第一个片段就是匹配前缀,如果path长度大于前缀进行匹配,如果都能找到那就是一个个片段进行匹配,匹配成功就会进入下一个片段
第二个片段就是匹配成功了,然后从这个结点中获取handler并返回
walk: // Outer loop for walking the tree
for {
prefix := n.path
if len(path) > len(prefix) {
if path[:len(prefix)] == prefix {
path = path[len(prefix):]
// Try all the non-wildcard children first by matching the indices
idxc := path[0]
for i, c := range []byte(n.indices) {
if c == idxc {
// strings.HasPrefix(n.children[len(n.children)-1].path, ":") == n.wildChild
....
....
....
n = n.children[i]
continue walk
}
}
-----
if path == prefix {
// If the current path does not equal '/' and the node does not have a registered handle and the most recently matched node has a child node
// the current node needs to roll back to last vaild skippedNode
...
...
....
// We should have reached the node containing the handle.

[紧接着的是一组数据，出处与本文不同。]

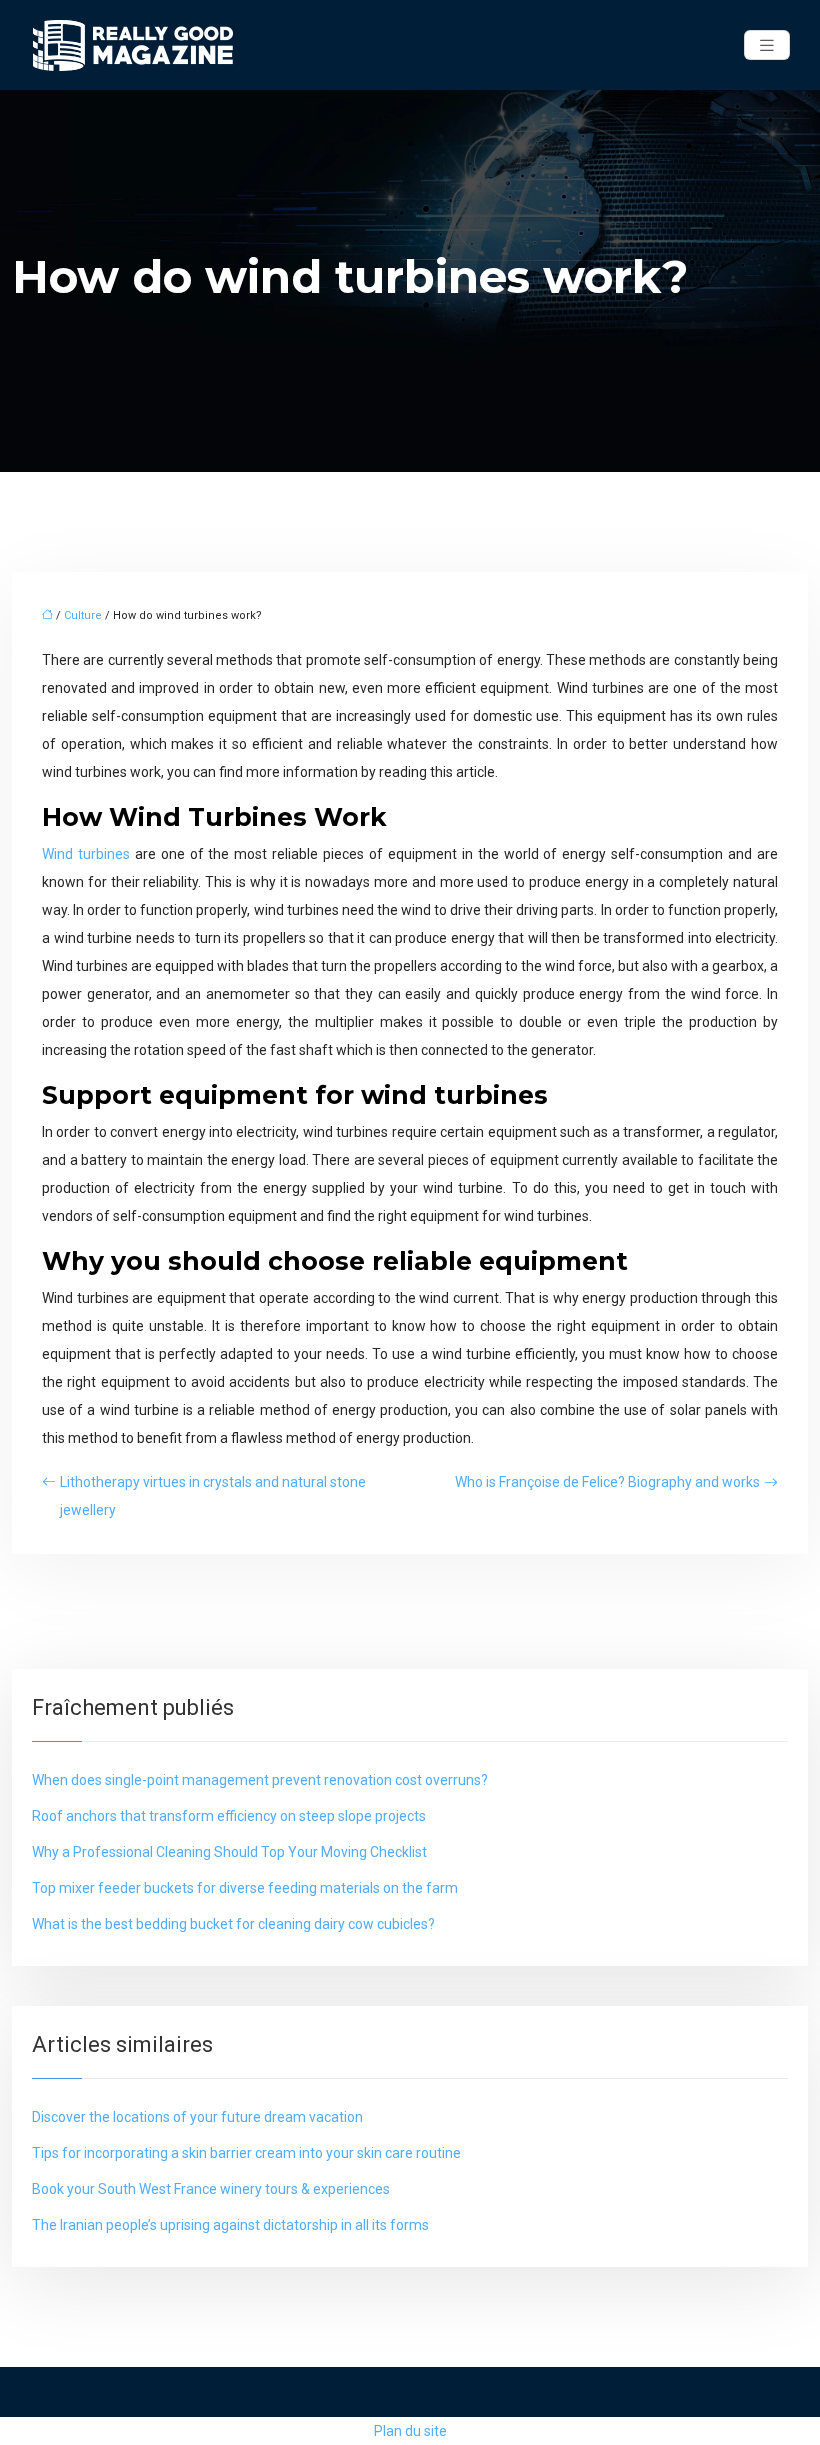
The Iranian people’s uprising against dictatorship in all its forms (230, 2225)
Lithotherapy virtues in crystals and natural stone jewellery (213, 1496)
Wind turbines (86, 854)
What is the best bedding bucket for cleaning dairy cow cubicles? (233, 1924)
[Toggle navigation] (767, 45)
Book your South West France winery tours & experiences (211, 2189)
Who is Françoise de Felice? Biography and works (607, 1482)
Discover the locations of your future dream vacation (197, 2117)
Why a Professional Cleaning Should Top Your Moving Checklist (229, 1852)
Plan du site (410, 2431)
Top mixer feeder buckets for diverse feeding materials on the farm (245, 1888)
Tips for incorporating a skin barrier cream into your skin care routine (246, 2153)
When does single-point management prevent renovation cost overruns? (260, 1780)
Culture (83, 615)
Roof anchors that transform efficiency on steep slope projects (229, 1816)
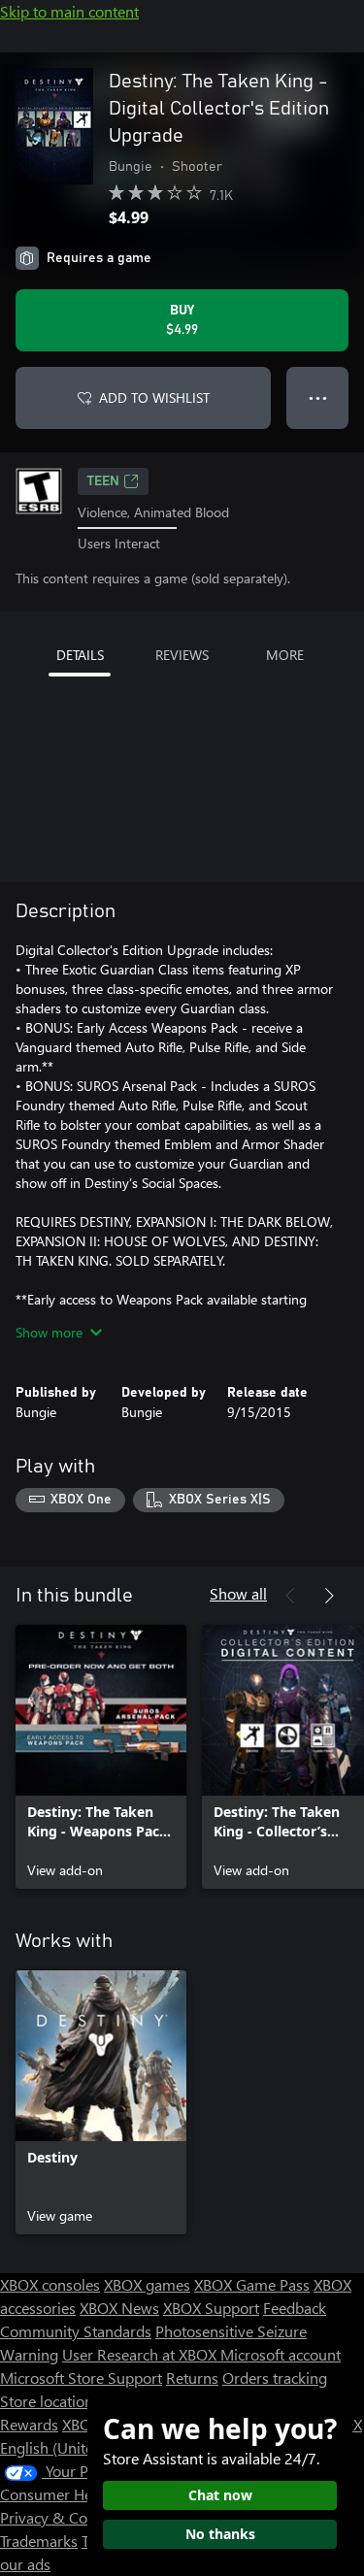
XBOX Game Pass (252, 2284)
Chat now (220, 2495)
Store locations (50, 2401)
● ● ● (318, 397)
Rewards (29, 2424)
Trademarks (39, 2540)
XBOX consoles (50, 2284)
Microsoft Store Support (81, 2377)
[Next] (329, 1595)
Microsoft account (280, 2354)
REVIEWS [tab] (182, 654)
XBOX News (119, 2307)
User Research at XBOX (141, 2354)
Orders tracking (274, 2377)
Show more (49, 1332)
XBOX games (147, 2284)
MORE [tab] (285, 654)
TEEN (103, 481)
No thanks (220, 2534)
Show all (238, 1593)
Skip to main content (69, 11)
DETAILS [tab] (80, 654)
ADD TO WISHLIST (154, 397)
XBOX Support (211, 2307)
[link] (101, 1757)
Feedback (294, 2307)
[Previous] (290, 1595)
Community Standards (75, 2331)
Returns (192, 2377)
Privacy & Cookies (61, 2517)
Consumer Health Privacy (85, 2494)
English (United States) (75, 2447)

// Check if this node has a handle registered.
if value.handlers = n.handlers; value.handlers != nil {
value.fullPath = n.fullPath
return
}
}
------------
// Returns the handle registered with the given path (key). The values of
// wildcards are saved to a map.
// If no handle can be found, a TSR (trailing slash redirect) recommendation is
// made if a handle exists with an extra (without the) trailing slash for the
// given path.
func (n *node) getValue(path string, params *Params, skippedNodes *[]skippedNode, unescape bool) (value nodeValue) {
var globalParamsCount int16
walk: // Outer loop for walking the tree
for {
prefix := n.path
if len(path) > len(prefix) {
if path[:len(prefix)] == prefix {
path = path[len(prefix):]
// Try all the non-wildcard children first by matching the indices
idxc := path[0]
for i, c := range []byte(n.indices) {
if c == idxc {
// strings.HasPrefix(n.children[len(n.children)-1].path, ":") == n.wildChild
if n.wildChild {
index := len(*skippedNodes)
*skippedNodes = (*skippedNodes)[:index+1]

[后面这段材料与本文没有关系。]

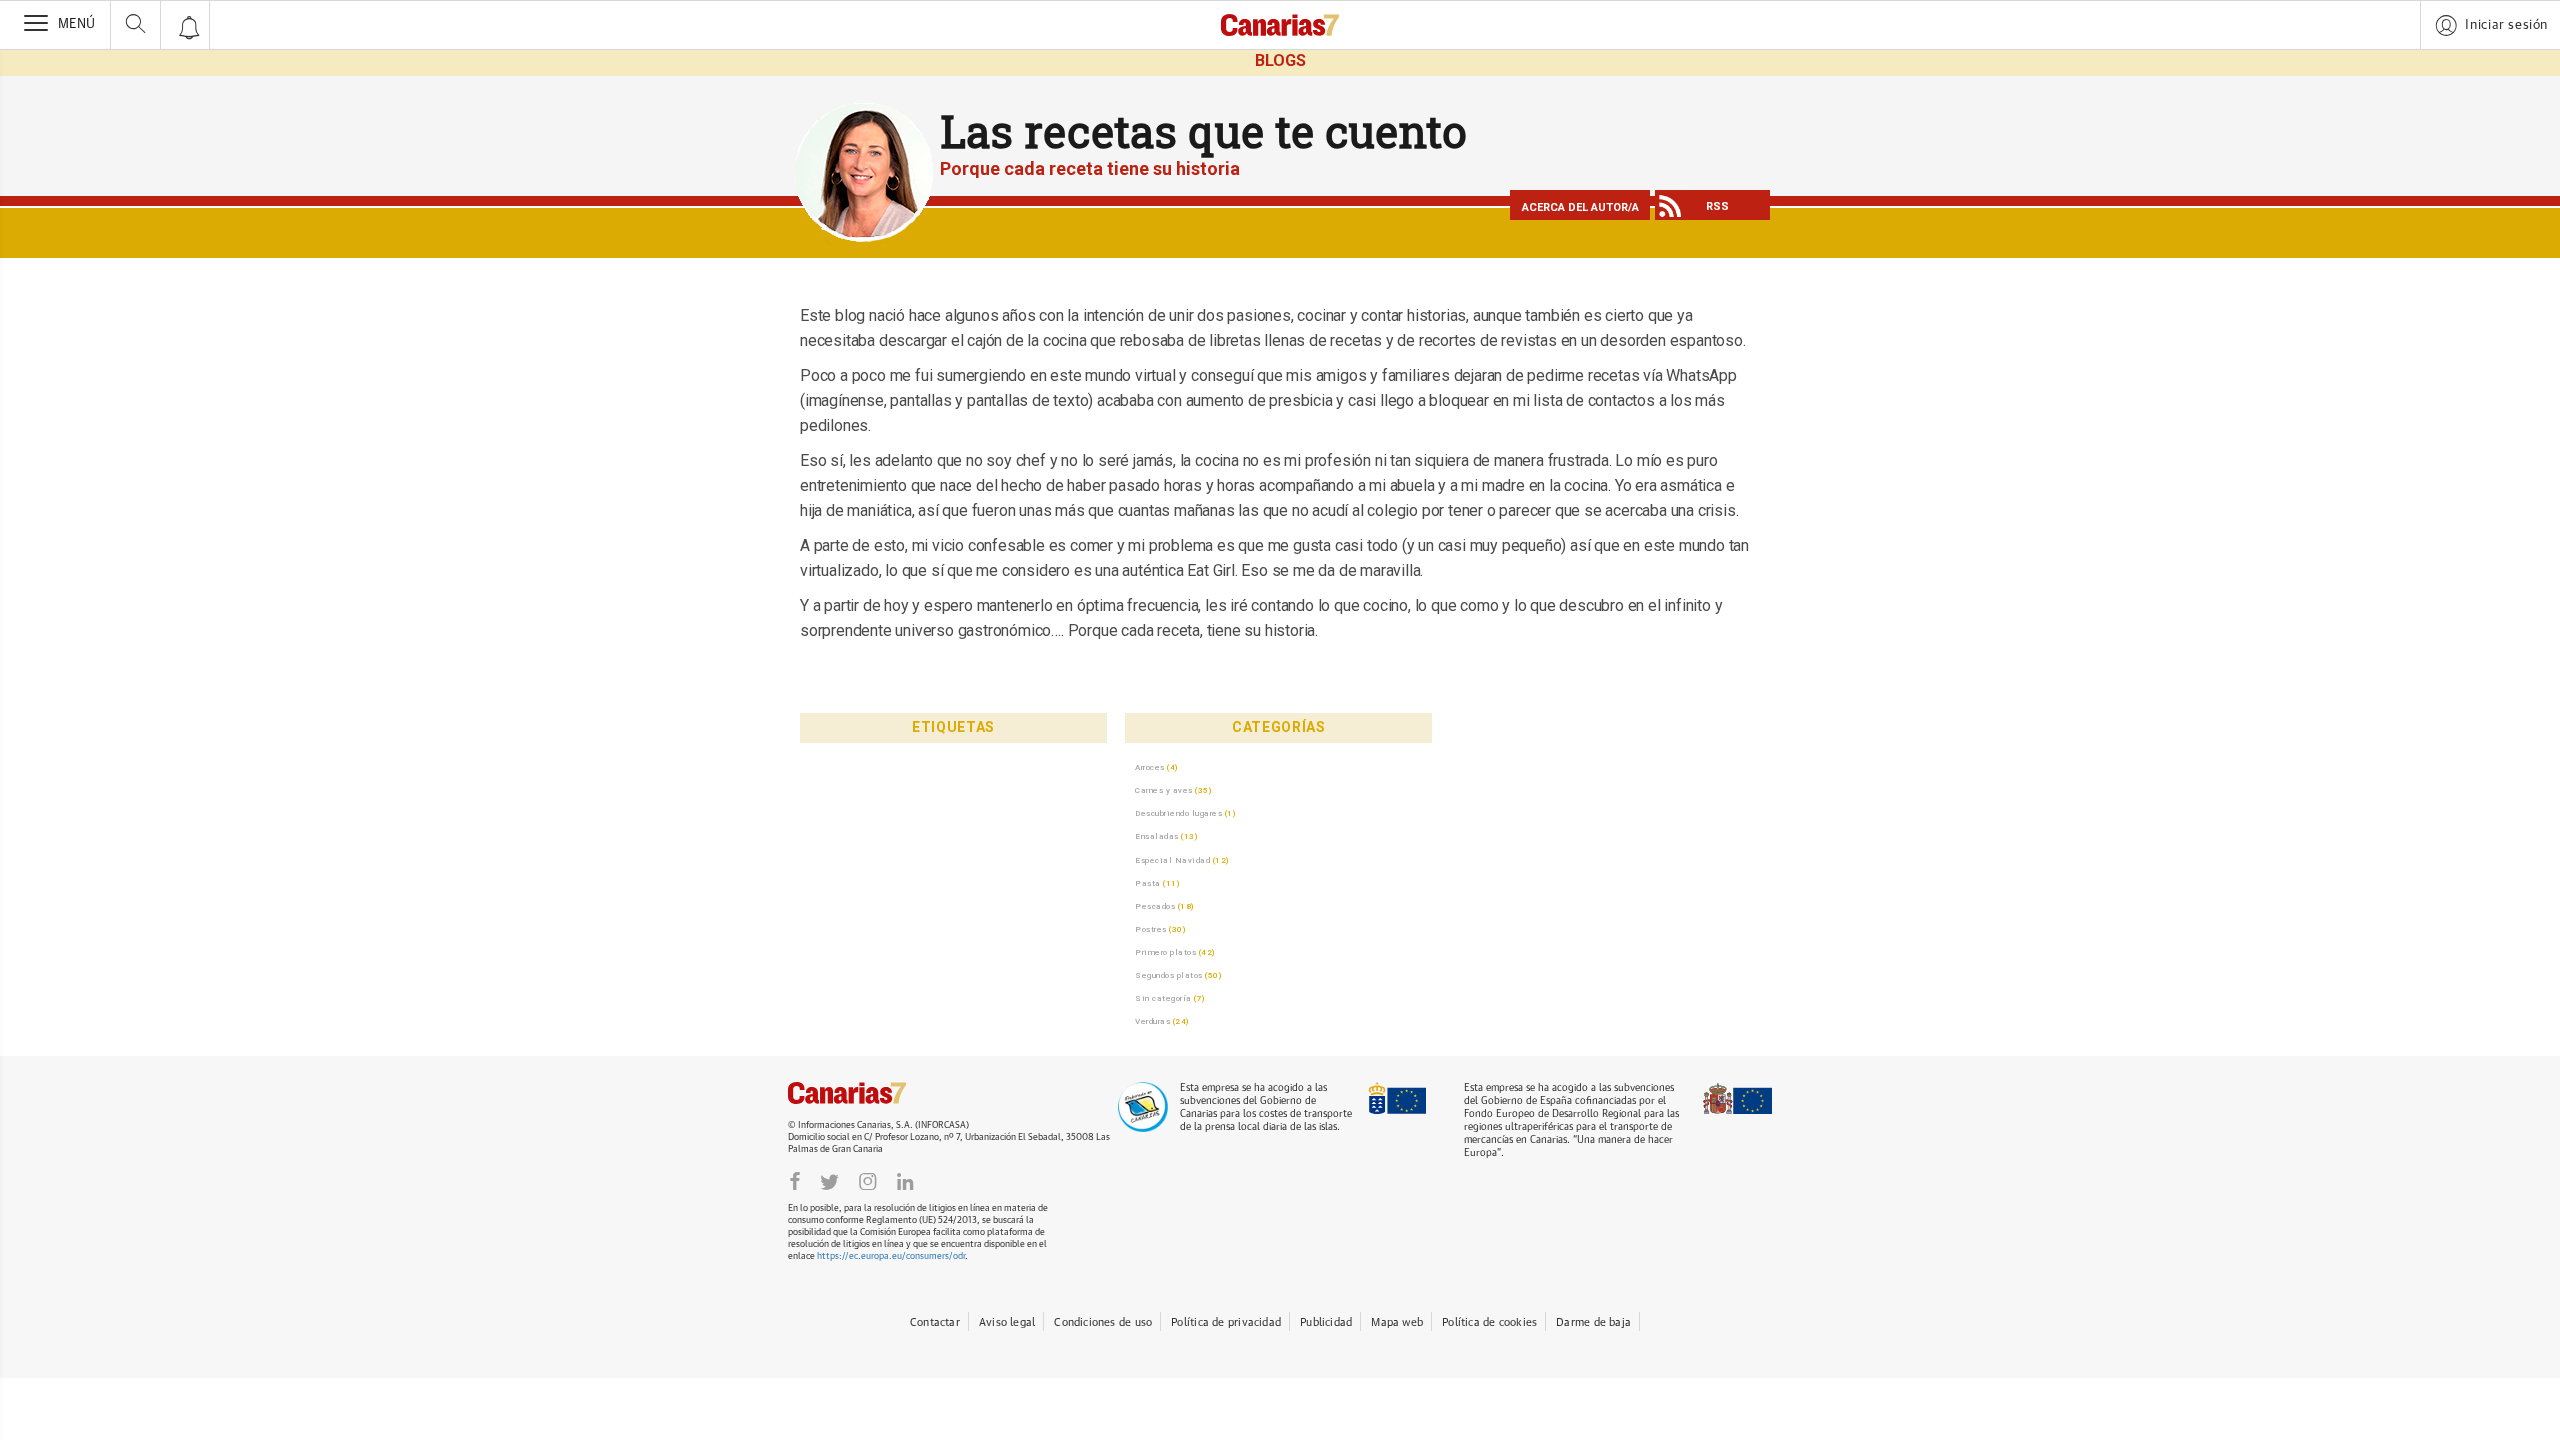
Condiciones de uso (1103, 1322)
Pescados (1155, 906)
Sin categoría (1163, 998)
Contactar (935, 1322)
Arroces (1150, 767)
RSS (1717, 206)
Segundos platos (1169, 975)
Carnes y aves (1164, 790)
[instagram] (868, 1181)
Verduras (1152, 1021)
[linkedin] (905, 1181)
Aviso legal (1007, 1322)
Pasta (1148, 883)
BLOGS (1280, 60)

(*skippedNodes)[index] = skippedNode{
path: prefix + path,
node: &node{
path: n.path,
wildChild: n.wildChild,
nType: n.nType,
priority: n.priority,
children: n.children,
handlers: n.handlers,
fullPath: n.fullPath,
},
paramsCount: globalParamsCount,
}
}
n = n.children[i]
continue walk
}
}
if !n.wildChild {
// If the path at the end of the loop is not equal to '/' and the current node has no child nodes
// the current node needs to roll back to last vaild skippedNode
if path != "/" {
for l := len(*skippedNodes); l > 0; {
skippedNode := (*skippedNodes)[l-1]
*skippedNodes = (*skippedNodes)[:l-1]
if strings.HasSuffix(skippedNode.path, path) {
path = skippedNode.path
n = skippedNode.node
if value.params != nil {
*value.params = (*value.params)[:skippedNode.paramsCount]
}
globalParamsCount = skippedNode.paramsCount
continue walk
}
}
}
// Nothing found.
// We can recommend to redirect to the same URL without a
// trailing slash if a leaf exists for that path.

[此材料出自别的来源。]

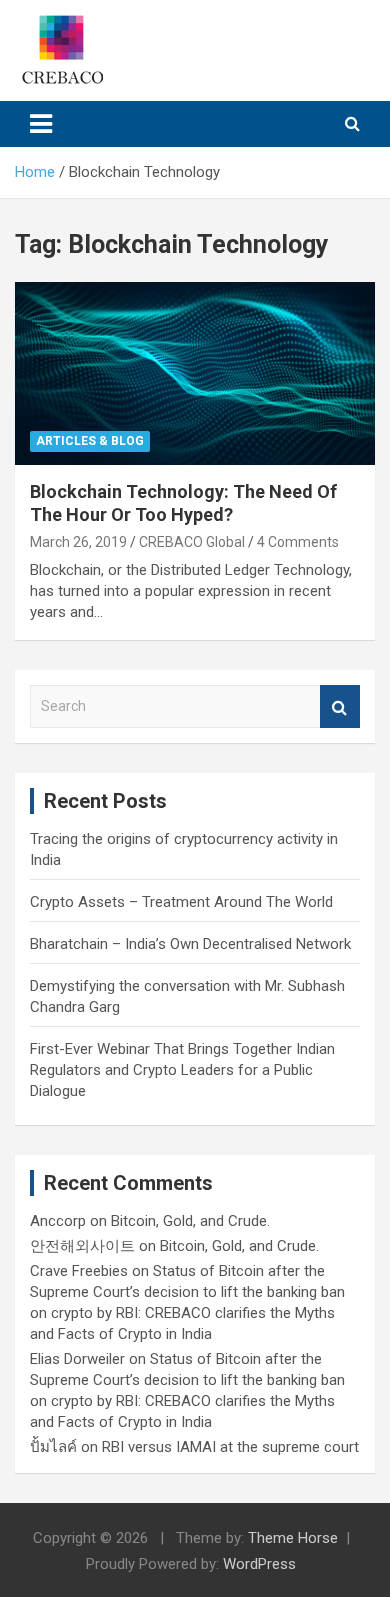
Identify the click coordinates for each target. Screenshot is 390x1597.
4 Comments (298, 542)
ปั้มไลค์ (53, 1447)
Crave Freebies (79, 1271)
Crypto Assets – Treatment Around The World (181, 902)
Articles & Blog (90, 441)
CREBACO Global (192, 542)
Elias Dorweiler (77, 1359)
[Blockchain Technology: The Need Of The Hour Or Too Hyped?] (195, 373)
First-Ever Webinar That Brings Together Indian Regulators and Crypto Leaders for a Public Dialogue (182, 1070)
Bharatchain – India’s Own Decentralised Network (190, 944)
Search (340, 706)
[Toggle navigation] (41, 124)
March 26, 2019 (78, 542)
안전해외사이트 (82, 1246)
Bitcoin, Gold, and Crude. (190, 1221)
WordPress (259, 1564)
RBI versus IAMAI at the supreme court (230, 1447)
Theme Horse (293, 1538)
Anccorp (58, 1221)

value.tsr = path == "/" && n.handlers != nil
return
}
// Handle wildcard child, which is always at the end of the array
n = n.children[len(n.children)-1]
globalParamsCount++
switch n.nType {
case param:
// fix truncate the parameter
// tree_test.go line: 204
// Find param end (either '/' or path end)
end := 0
for end < len(path) && path[end] != '/' {
end++
}
// Save param value
if params != nil && cap(*params) > 0 {
if value.params == nil {
value.params = params
}
// Expand slice within preallocated capacity
i := len(*value.params)
*value.params = (*value.params)[:i+1]
val := path[:end]
if unescape {
if v, err := url.QueryUnescape(val); err == nil {
val = v
}
}
(*value.params)[i] = Param{
Key: n.path[1:],
Value: val,
}
}
// we need to go deeper!
if end < len(path) {
if len(n.children) > 0 {
path = path[end:]
n = n.children[0]
continue walk
}
// ... but we can't
value.tsr = len(path) == end+1
return
}
if value.handlers = n.handlers; value.handlers != nil {
value.fullPath = n.fullPath
return
}
if len(n.children) == 1 {
// No handle found. Check if a handle for this path + a
// trailing slash exists for TSR recommendation
n = n.children[0]
value.tsr = (n.path == "/" && n.handlers != nil) || (n.path == "" && n.indices == "/")
}
return
case catchAll:
// Save param value
if params != nil {
if value.params == nil {
value.params = params
}
// Expand slice within preallocated capacity
i := len(*value.params)
*value.params = (*value.params)[:i+1]
val := path
if unescape {
if v, err := url.QueryUnescape(path); err == nil {
val = v
}
}
(*value.params)[i] = Param{
Key: n.path[2:],
Value: val,
}
}
value.handlers = n.handlers
value.fullPath = n.fullPath
return
default:
panic("invalid node type")
}
}
}
if path == prefix {
// If the current path does not equal '/' and the node does not have a registered handle and the most recently matched node has a child node
// the current node needs to roll back to last vaild skippedNode
if n.handlers == nil && path != "/" {
for l := len(*skippedNodes); l > 0; {
skippedNode := (*skippedNodes)[l-1]
*skippedNodes = (*skippedNodes)[:l-1]
if strings.HasSuffix(skippedNode.path, path) {
path = skippedNode.path
n = skippedNode.node
if value.params != nil {
*value.params = (*value.params)[:skippedNode.paramsCount]
}
globalParamsCount = skippedNode.paramsCount
continue walk
}
}
// n = latestNode.children[len(latestNode.children)-1]
}
// We should have reached the node containing the handle.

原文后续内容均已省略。